Shell, a global energy giant, reported a 35% drop in first-quarter net profit for 2025, with profits falling to $4.8 billion from $7.4 billion a year earlier. Despite this decline, the company outperformed analyst expectations, which had forecasted lower earnings. The results, announced on May 2, 2025, reflect challenges from falling oil prices and weaker refining margins, yet Shell remains confident in its financial strategy, launching a $3.5 billion share buyback program to bolster shareholder value.

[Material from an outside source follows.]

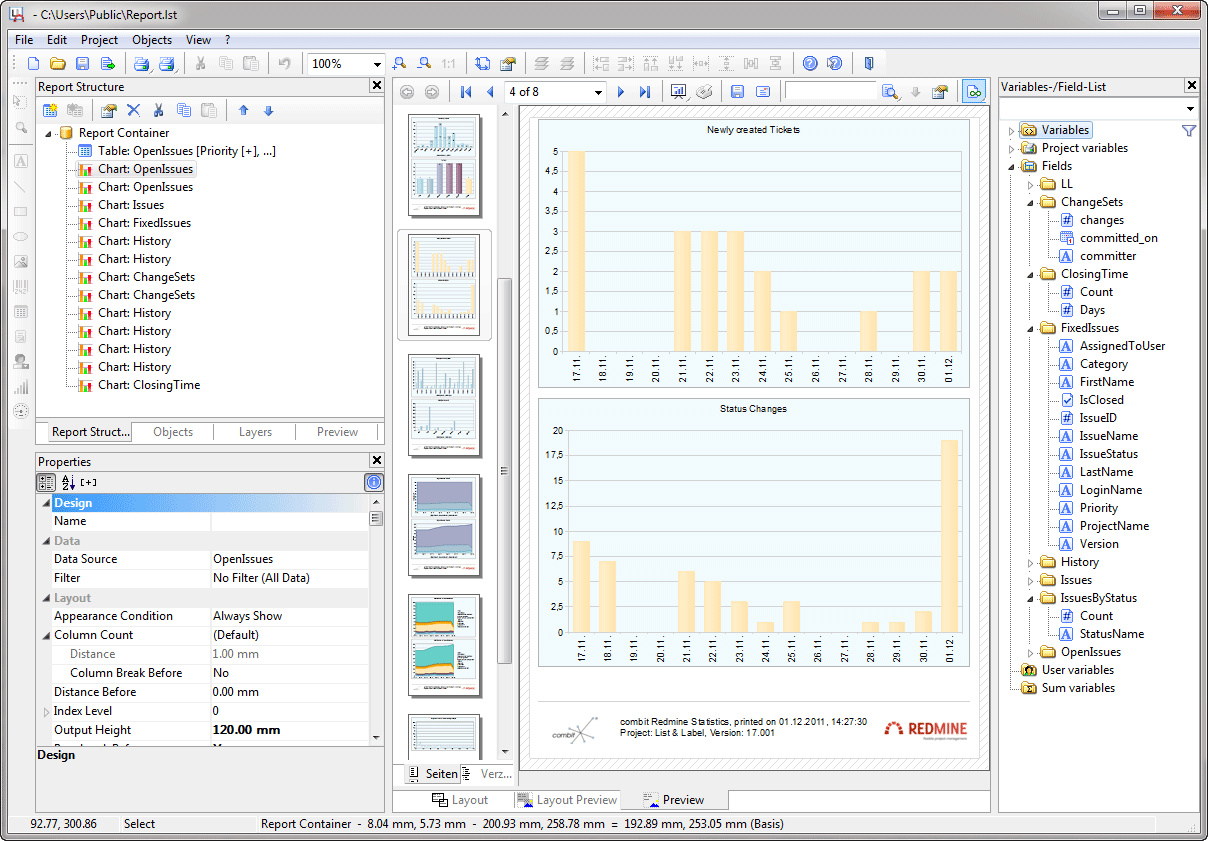Click the Undo icon
1208x841 pixels.
pyautogui.click(x=285, y=63)
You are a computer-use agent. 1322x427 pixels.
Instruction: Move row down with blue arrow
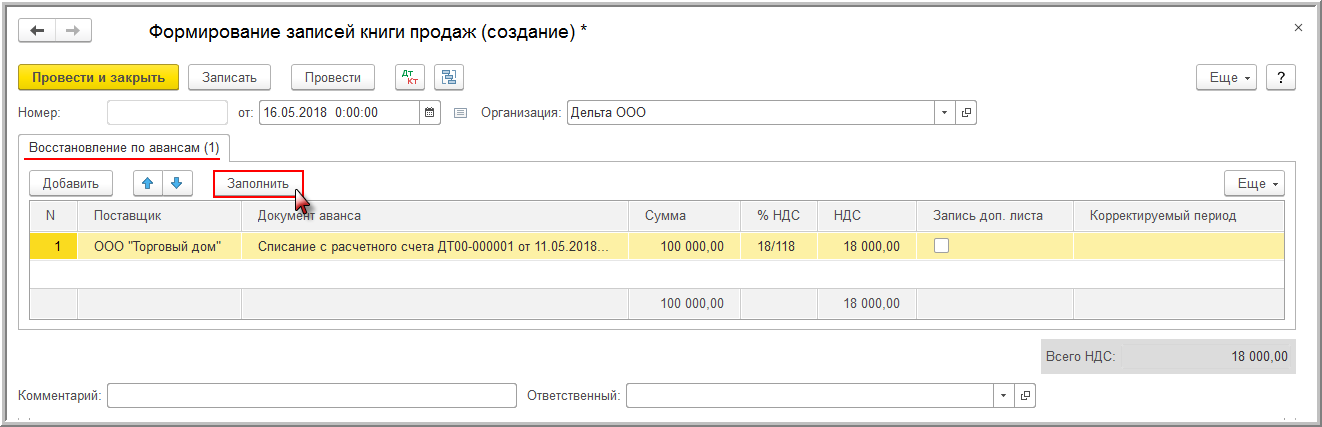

Strong Performance Despite Profit Decline

Shell’s adjusted earnings reached $5.58 billion, surpassing the $4.96 billion predicted by analysts. This resilience stems from robust operational performance across its divisions, particularly in liquefied natural gas (LNG) trading and upstream operations. Total revenue for the quarter dropped 6% to $70.2 billion, driven by softer crude prices. Brent crude, a global benchmark, averaged $75 per barrel in Q1 2025, down from $87 a year ago, impacting profitability across the energy sector.

Key Financial Highlights

The company’s integrated gas division posted adjusted earnings of $2.48 billion, up from $2.17 billion in the prior quarter. Upstream earnings also rose to $2.34 billion from $1.68 billion, reflecting efficient operations. However, the chemicals and products division saw weaker results, earning $449 million due to lower refining margins. Free cash flow fell to $5.3 billion from $9.8 billion, influenced by lower profitability and timing of payments. Net debt increased slightly to $41.52 billion, including lease additions from the Pavilion Energy acquisition.

$3.5 Billion Share Buyback Signals Confidence

Shell’s decision to initiate a $3.5 billion share buyback, the 14th consecutive quarter of at least $3 billion in repurchasing, underscores its focus on shareholder returns. CEO Wael Sawan emphasized the company’s strong balance sheet and operational momentum, stating, “These results give us confidence to commence another $3.5 billion of buybacks for the next three months.” The program aims to boost stock value amid a volatile oil market, contrasting with rival BP, which reduced its buybacks after a 70% profit drop.

Strategic Focus on LNG and Fossil Fuels

Shell continues to prioritize its core fossil fuel and LNG businesses, with plans to maintain stable oil production through 2030. The company leads the market in LNG, capitalizing on growing demand for energy independence and cleaner fuel alternatives. Its global network of 47,000 service stations also positions it to offer lower-carbon options to consumers. However, Shell recently scaled back its carbon reduction goals, adjusting its 2030 carbon intensity target to a 15-20% reduction, sparking criticism from environmental groups.

Market Response and Future Outlook

Following the earnings announcement, Shell’s shares rose over 3% on the London Stock Exchange, outperforming the broader energy index. Investors appear encouraged by the company’s financial discipline and consistent buyback strategy. Shell reaffirmed its 2025 capital expenditure guidance of $20-22 billion, signaling controlled spending. However, planned maintenance and asset disposals in Nigeria are expected to reduce Q2 production, particularly in upstream operations.

The energy sector faces ongoing challenges, including geopolitical uncertainties and fluctuating oil prices. Industry production is projected to rise in 2025 and 2026, potentially adding pressure on prices. Despite these headwinds, Shell’s diversified portfolio and focus on LNG position it to navigate market volatility. As Sawan noted, the company aims to deliver “solid results” while maintaining its commitment to shareholders.